• Joseph Holmes

Overthinking Faith-Based Films

Faith-based films enjoy something of a mixed reputation. Fans love them for representing their lives and their values, while their detractors critique them for their bad quality and lack of artistry.

Regardless, faith-based films are only growing in box office gains and critical reputation. So we are not likely to see them going away anytime soon.

I've had the opportunity to write quite a few articles about the faith-based film industry and faith-based filmmaking in general for various online publications. So I thought I would compile a bunch of them together for a rundown on my thoughts on faith-based filmmaking and the industry.

1. Where Are All The Great Christian Films?

2. What's the History of Faith-Based Films?

3. What Are Examples of Faith-Based Films Getting Better?

1. Where Are All the Great Christian Films?

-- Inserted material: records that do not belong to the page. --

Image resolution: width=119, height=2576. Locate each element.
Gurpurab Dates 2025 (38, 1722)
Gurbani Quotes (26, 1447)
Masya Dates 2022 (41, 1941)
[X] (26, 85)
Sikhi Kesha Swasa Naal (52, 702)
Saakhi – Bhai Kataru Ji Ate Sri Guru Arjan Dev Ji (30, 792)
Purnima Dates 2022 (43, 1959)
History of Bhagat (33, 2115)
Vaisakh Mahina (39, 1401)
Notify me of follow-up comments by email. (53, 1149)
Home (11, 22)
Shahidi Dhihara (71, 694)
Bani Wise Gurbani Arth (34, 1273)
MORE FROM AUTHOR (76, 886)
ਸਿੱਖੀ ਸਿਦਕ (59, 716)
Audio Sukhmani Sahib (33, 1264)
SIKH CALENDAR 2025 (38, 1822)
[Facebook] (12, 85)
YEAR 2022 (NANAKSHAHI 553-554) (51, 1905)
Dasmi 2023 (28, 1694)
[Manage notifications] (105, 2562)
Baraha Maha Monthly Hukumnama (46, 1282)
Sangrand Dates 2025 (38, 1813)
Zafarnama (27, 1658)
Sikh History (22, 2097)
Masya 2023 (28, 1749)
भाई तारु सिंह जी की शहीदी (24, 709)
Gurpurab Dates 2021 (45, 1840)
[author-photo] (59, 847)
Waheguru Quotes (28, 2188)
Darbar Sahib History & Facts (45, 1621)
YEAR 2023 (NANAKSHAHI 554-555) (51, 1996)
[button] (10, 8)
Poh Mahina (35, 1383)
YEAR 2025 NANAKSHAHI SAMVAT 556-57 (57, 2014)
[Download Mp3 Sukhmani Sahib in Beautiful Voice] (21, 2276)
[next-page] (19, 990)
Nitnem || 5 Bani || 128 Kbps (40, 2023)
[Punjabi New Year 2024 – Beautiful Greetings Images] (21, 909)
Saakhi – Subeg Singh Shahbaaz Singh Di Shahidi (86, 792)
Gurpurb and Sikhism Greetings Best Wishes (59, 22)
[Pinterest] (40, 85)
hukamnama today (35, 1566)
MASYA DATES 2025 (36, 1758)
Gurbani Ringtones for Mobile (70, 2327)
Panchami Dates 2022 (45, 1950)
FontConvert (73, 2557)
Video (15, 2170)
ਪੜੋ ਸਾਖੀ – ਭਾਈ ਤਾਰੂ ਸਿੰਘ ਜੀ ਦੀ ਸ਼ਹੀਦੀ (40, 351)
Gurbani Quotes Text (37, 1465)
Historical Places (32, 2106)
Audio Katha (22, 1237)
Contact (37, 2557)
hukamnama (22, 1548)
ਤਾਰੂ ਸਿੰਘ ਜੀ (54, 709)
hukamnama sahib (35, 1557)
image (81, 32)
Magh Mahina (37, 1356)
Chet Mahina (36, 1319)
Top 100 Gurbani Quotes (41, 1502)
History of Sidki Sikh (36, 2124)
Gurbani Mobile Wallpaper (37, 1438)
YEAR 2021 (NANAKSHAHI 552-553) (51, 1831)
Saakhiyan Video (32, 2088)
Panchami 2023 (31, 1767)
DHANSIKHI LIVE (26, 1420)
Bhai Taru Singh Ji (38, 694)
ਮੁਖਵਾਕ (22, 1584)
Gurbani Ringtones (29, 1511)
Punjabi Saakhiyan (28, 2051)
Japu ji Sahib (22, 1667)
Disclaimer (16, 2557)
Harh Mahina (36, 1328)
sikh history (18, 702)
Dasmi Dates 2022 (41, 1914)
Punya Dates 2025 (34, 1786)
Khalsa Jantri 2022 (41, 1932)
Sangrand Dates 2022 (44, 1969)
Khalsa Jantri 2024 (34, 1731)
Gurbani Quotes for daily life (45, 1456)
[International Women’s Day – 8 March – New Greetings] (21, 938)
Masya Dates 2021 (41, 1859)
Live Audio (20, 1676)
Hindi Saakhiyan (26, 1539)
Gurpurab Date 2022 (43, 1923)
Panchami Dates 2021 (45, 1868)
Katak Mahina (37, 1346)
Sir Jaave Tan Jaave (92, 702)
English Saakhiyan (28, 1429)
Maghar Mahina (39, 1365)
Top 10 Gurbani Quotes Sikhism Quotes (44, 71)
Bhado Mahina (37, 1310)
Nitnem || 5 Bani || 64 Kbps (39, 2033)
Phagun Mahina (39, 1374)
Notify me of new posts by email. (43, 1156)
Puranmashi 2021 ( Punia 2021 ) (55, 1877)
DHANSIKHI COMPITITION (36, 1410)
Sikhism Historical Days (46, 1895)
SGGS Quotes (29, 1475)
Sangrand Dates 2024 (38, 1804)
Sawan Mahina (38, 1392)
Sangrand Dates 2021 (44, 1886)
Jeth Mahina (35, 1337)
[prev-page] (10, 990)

Whether you're a Christian or not, chances are you know that Christian films have a reputation for being pretty bad. I grew up as a Christian and if there's one thing that I can say is that most of my friends and I were also always unsatisfied with the state of Christian filmmaking. I always loved the fact that it represented my faith onscreen but I always thought the quality left a lot to be desired. Why couldn't somebody make good movies that dealt with Christian topics or topics from a Christian perspective? It seemed like there was a deeper problem going on.

Last year a friend asked me to write down my thoughts on why Christian films were still struggling to achieve artistic greatness in the film space. The result was one of my most widely read articles ever. My argument was that Christian films can be broken down into three separate categories: Christian Industry Films, Christian Hollywood Films, and Christian Arthouse Films. All of these kinds of Christian films have different problems, but, ironically, they all have the same solutions.

Check it out at The Unexpected Journal.

2. Reel Redemption - An Interview With Tyler Smith

If you want to understand faith-based films, you need to know their history. Recently, film critic and podcaster Tyler Smith (of More Than One Lesson and Battleship Pretension) made a documentary called Reel Redemption that breaks down the history of American cinema's complicated relationship with faith and Christians in a clear and compelling way that is perfect for newcomers and experts alike. In the latter half of the film, Tyler dives deep into an analysis of the modern Christian filmmaking landscape in a way that is more nuanced and fair-minded than probably any other that I've seen.

I got a chance to interview him for the online magazine, Religion Unplugged. There, we talk about the history of faith-based films and the nuanced analysis that he has of the genre's strengths and weaknesses, as well as his hopes for the future.

Check it out here.

As for the documentary, it's streaming now on Faithlife TV. I don't care if you don't want another streaming service. Get the free trial for the service and watch this and cancel afterward if you have to. It's that good.

What Are Examples of Faith-Based Films Getting Better?

In the previous articles, both Tyler Smith and I talk about our hopes for the future of faith-based films. We both hope that faith-based films can have more nuance and depth. We both want faith-based films to reflect the truth of Christian truth and experience while also having artistic excellence and portraying the raw authenticity of human experience.

Happily, there are signs this his happening. I got to write for Religion Unplugged two articles about recent faith-based film outings that show great strides.

The first is a review of the faith-based film I Still Believe. This biopic about the Christian singer-songwriter Jeremy Camp subverts the typical Christian film trope where God miraculously solves the problems of the protagonist by making the dramatic question be how you can believe in God when he doesn't answer your prayers. The movie is played like a young adult romance film and has many of the typical strengths and weaknesses of that genre, but it is powerful in the ways that it leans into that unique struggle that believers have to reconcile their faith with the tragedy of human experience.

Read that review here.

Secondly, I got to interview Writer-Director Dallas Jenkins for his new TV series about the life of Jesus The Chosen. Depictions of Jesus have typically been problematic because they are either so faithful that there is nothing in the portrayal to excite the imagination, or so imaginative that it doesn't resemble Jesus at all. With The Chosen, Dallas Jenkins seems to have successfully cracked the code for doing both.

You can read the interview and review here.


The faith-based film genre is big and it's growing. As it continues to grow there will continue to be much to discuss. Given the fact that faith is such a big part of so many people's lives, that's a good thing. Hopefully, this genre can continue to improve so that this part of human experience can be explored in all its beauty and truth.